====== Dataset rows

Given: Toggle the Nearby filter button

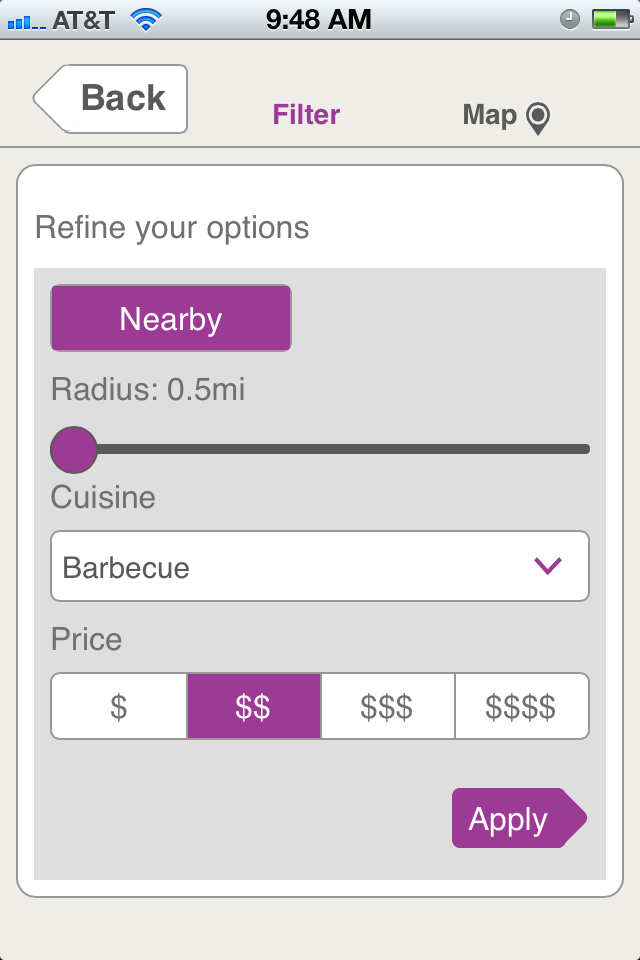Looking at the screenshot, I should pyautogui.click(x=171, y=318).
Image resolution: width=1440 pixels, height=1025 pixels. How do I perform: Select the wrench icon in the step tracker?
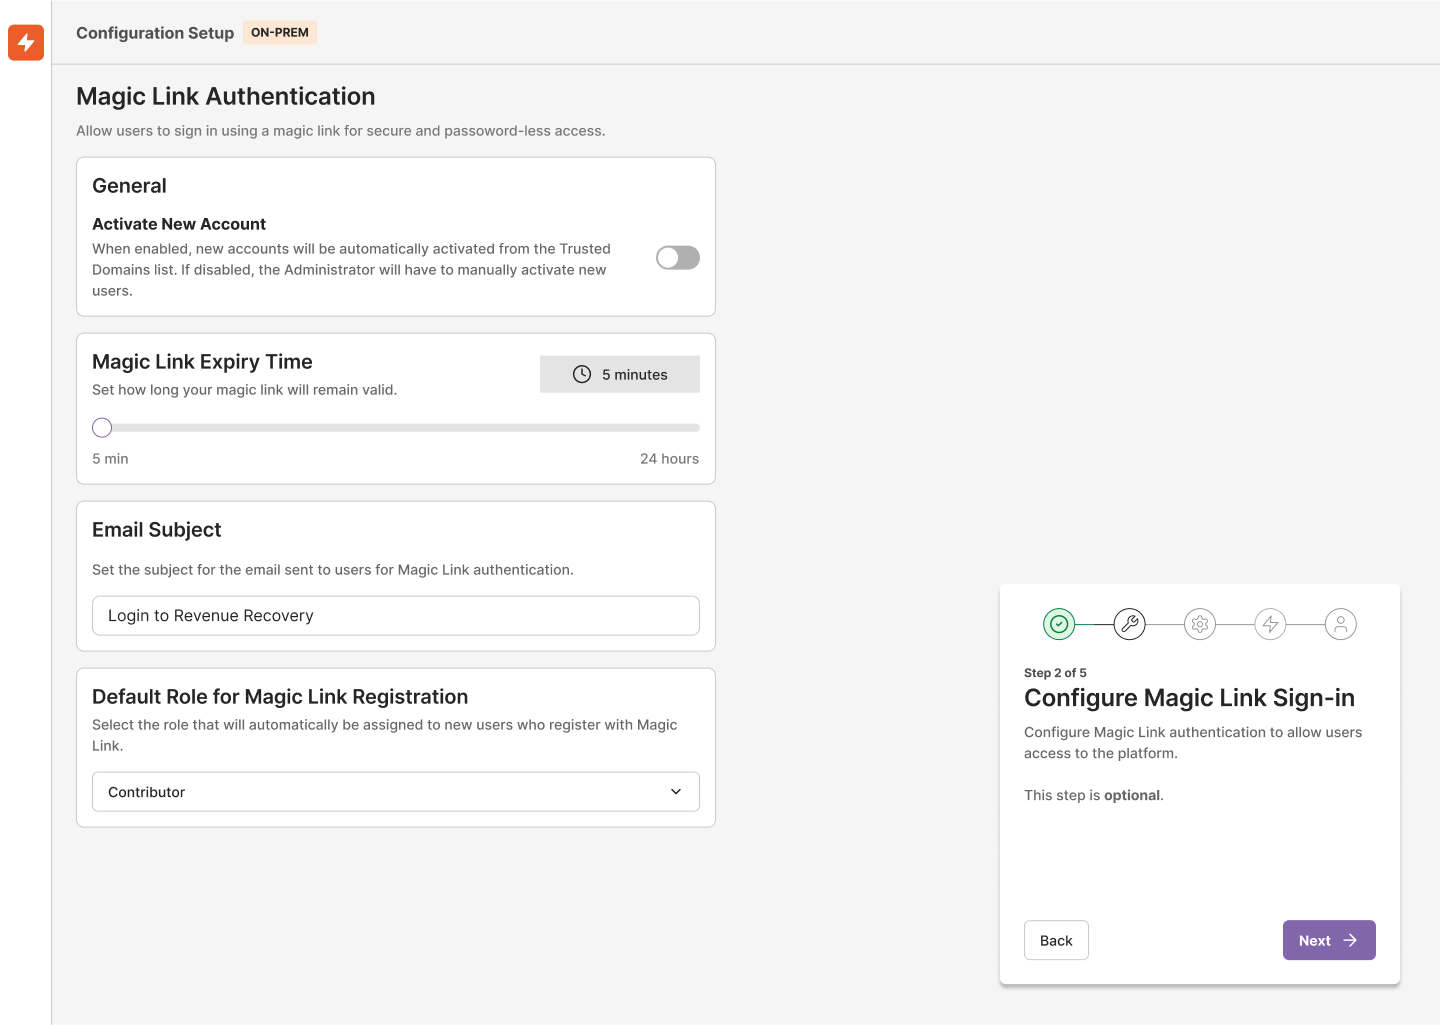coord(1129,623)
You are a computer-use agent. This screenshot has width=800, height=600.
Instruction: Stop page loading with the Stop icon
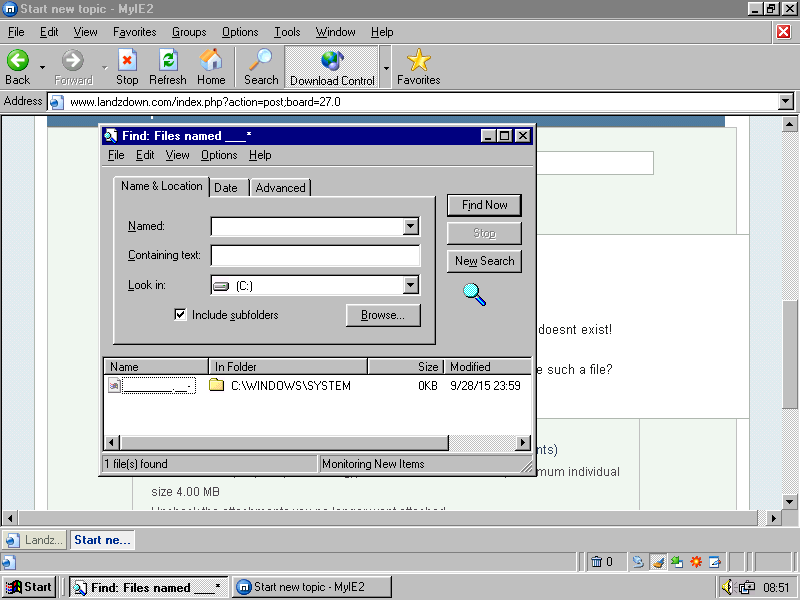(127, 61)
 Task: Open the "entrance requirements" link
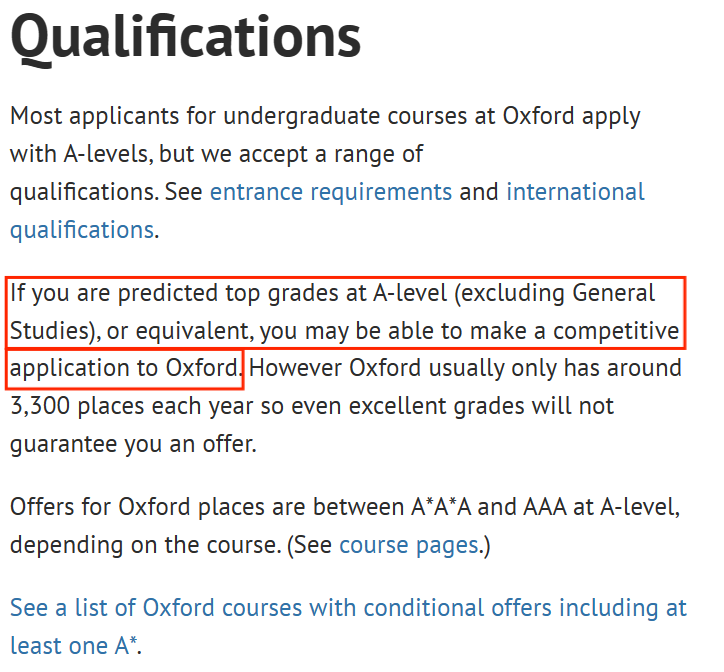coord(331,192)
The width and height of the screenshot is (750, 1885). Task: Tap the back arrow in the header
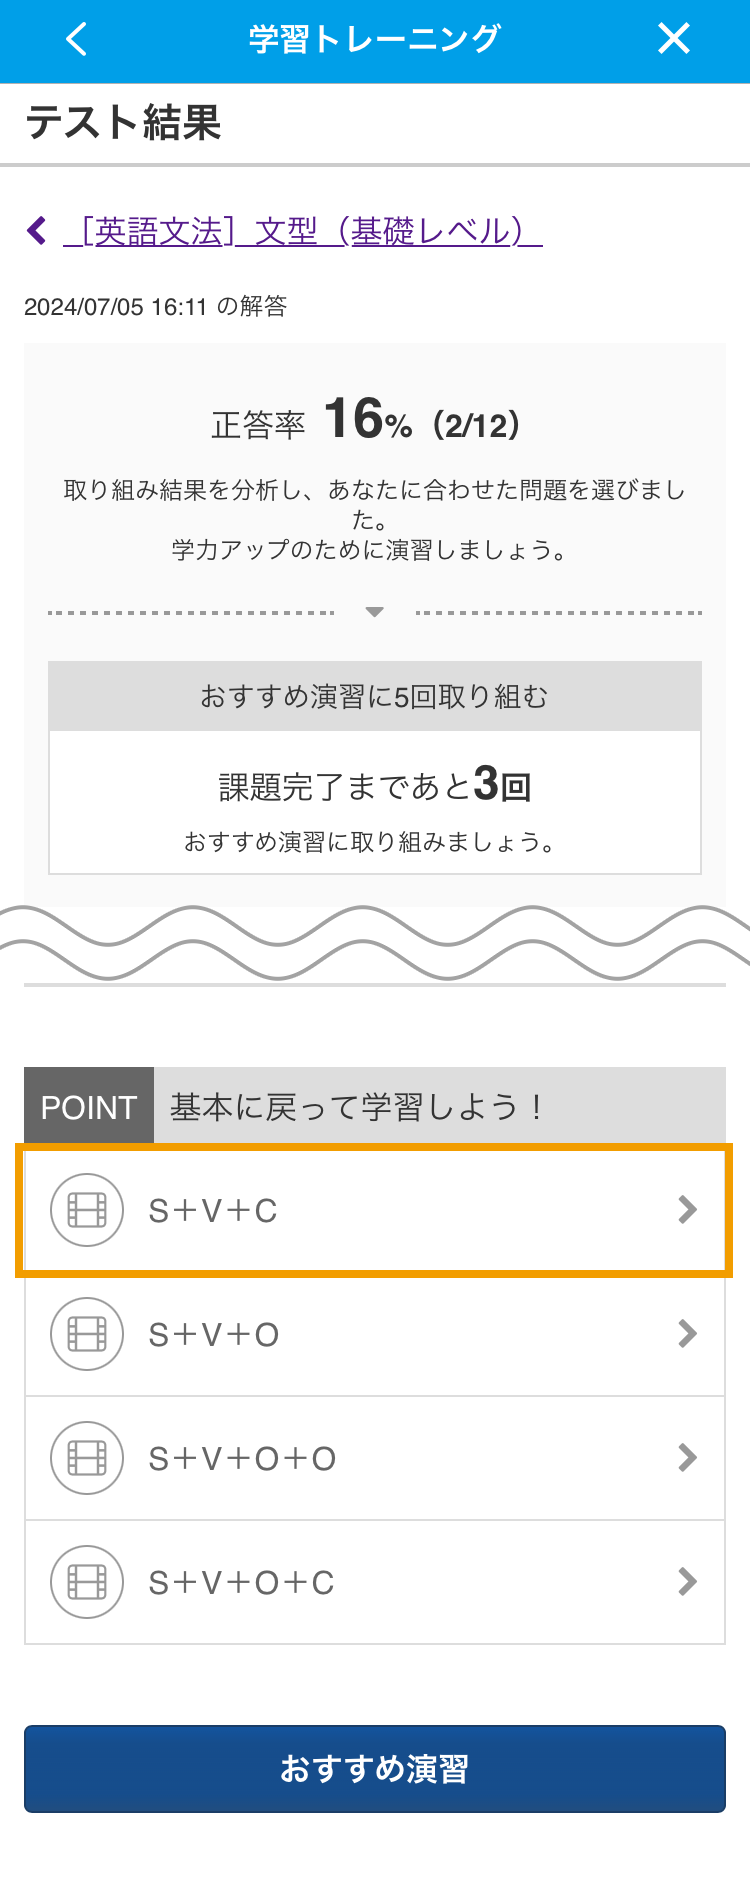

============
====== Dataset rows

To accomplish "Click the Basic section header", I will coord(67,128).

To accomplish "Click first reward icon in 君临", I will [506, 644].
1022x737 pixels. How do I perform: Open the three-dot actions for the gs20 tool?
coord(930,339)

============

Write out the material again, starting with the line that contains "1022x737 pixels. How" and going on through the line that contains "coord(930,339)", requests included. Increase every coordinate in the answers by 52.

_The answer_.
1022x737 pixels. How do I perform: Open the three-dot actions for the gs20 tool?
coord(982,391)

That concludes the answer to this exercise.